SHORT TASK: Turn the data from the line with "Task: Click the" through the line with "Looking at the", both included, into a JSON list of strings with one string per line. Skip blank lines and leave the pictures out.

PROVIDED MATERIAL:
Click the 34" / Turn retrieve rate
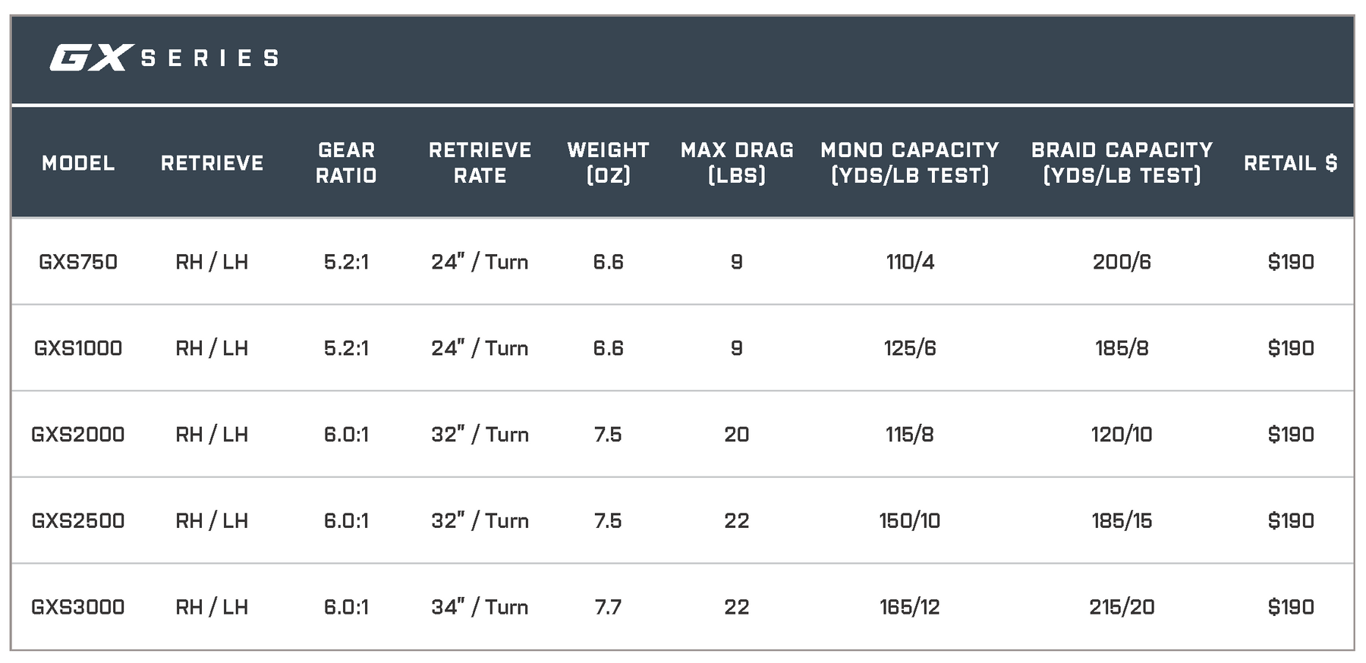The height and width of the screenshot is (663, 1366). [x=480, y=608]
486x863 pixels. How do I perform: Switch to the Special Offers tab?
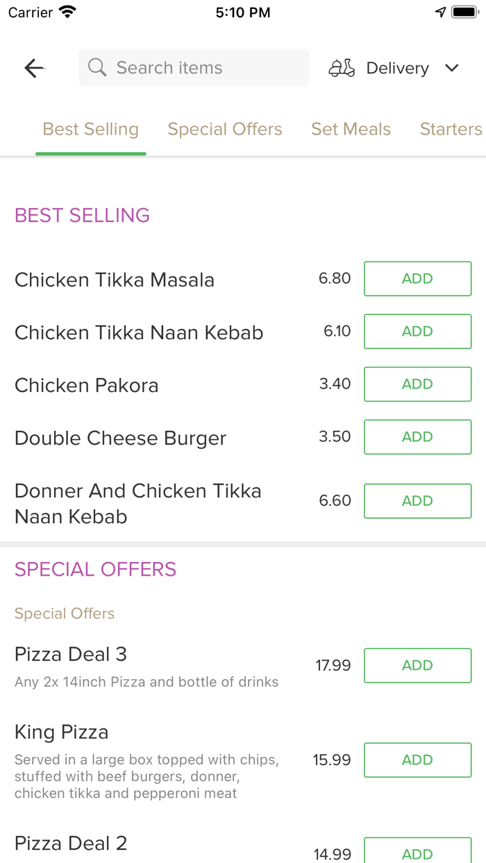coord(225,129)
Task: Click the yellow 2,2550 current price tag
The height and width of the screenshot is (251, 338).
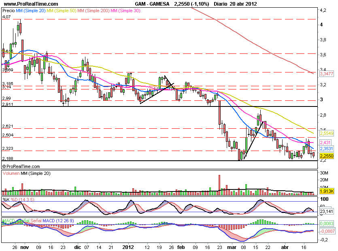Action: tap(326, 156)
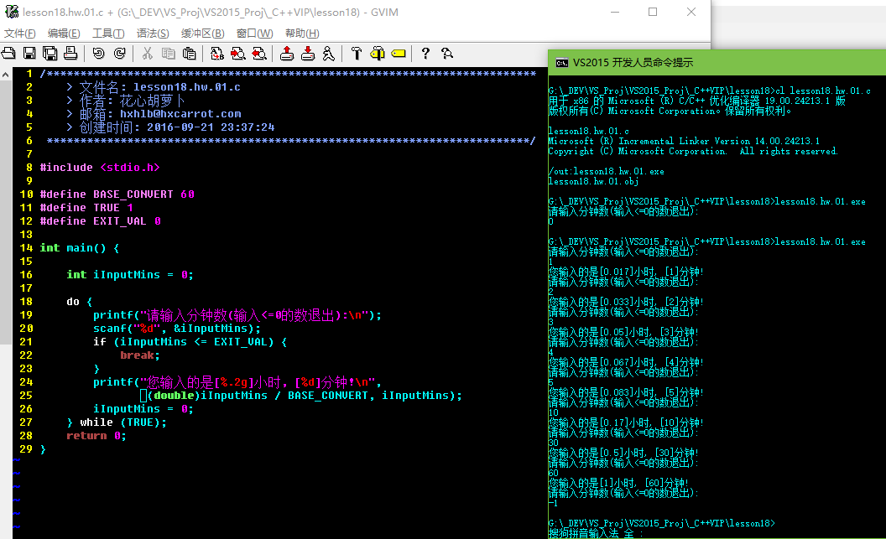Open the 缓冲区(B) menu
This screenshot has height=539, width=886.
pyautogui.click(x=203, y=34)
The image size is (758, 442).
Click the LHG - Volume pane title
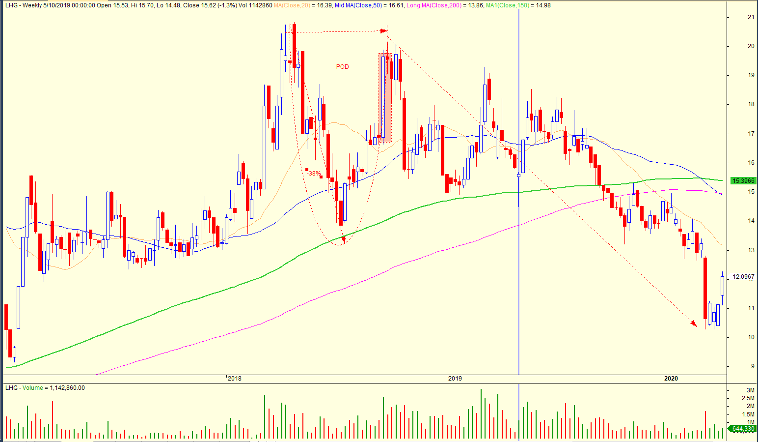(x=45, y=388)
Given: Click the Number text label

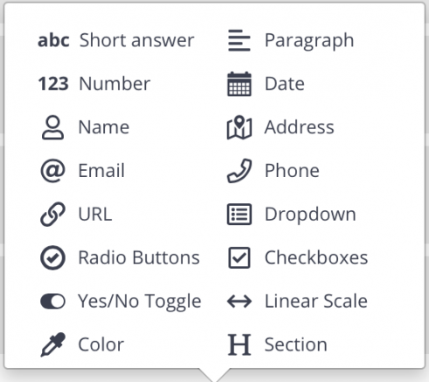Looking at the screenshot, I should click(x=114, y=84).
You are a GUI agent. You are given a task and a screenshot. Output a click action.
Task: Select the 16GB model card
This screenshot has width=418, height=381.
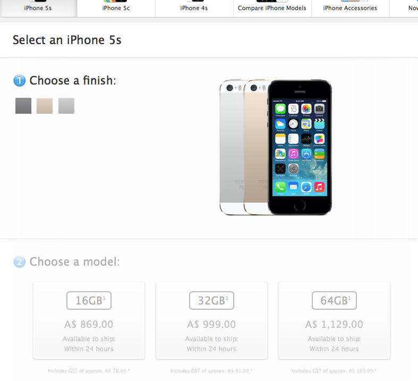pyautogui.click(x=89, y=320)
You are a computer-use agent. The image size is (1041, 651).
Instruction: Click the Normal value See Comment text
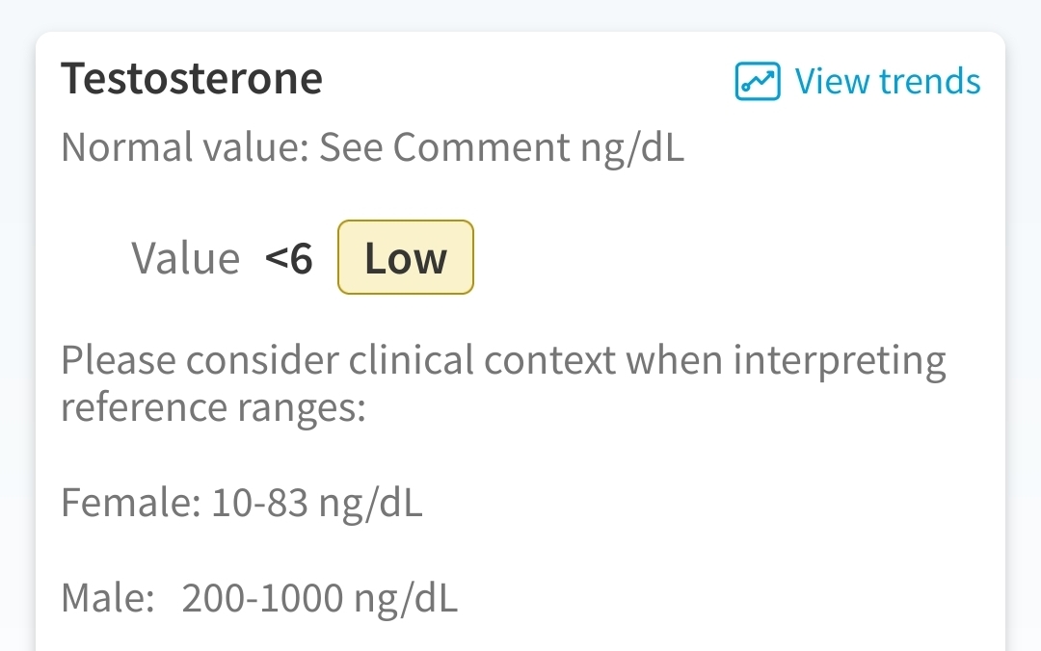(x=372, y=147)
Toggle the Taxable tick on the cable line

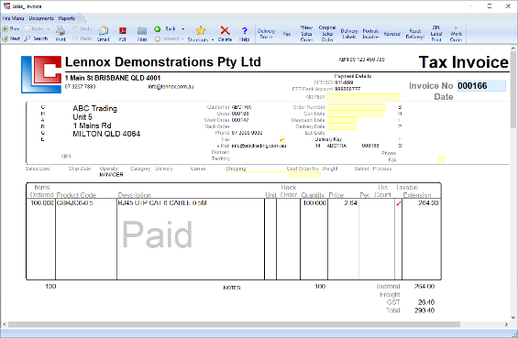[399, 203]
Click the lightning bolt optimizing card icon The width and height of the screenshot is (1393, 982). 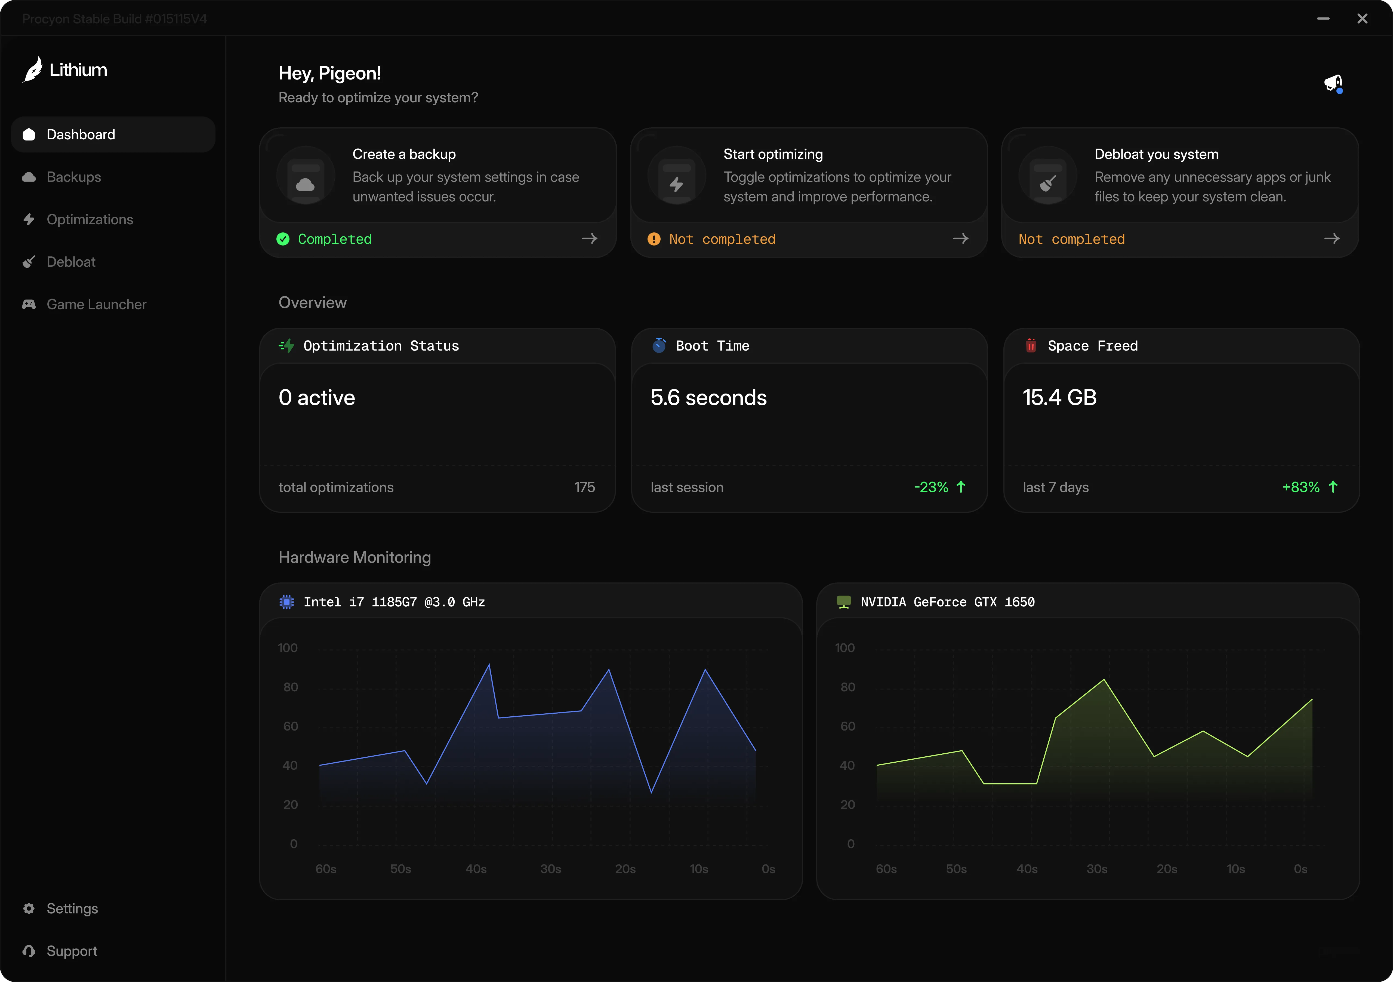pyautogui.click(x=676, y=176)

SOLUTION FOR THIS EXERCISE:
[
  "Task: Click the yellow 2,2550 current price tag",
  "The height and width of the screenshot is (251, 338).",
  "Action: tap(326, 156)",
  "Open the 缓冲区(B) menu",
  "This screenshot has height=539, width=886.",
  "pyautogui.click(x=203, y=34)",
  "The image size is (758, 442).",
  "Click the LHG - Volume pane title",
  "(x=45, y=388)",
  "Given: Click the Number text label",
  "Looking at the screenshot, I should click(x=114, y=84)."
]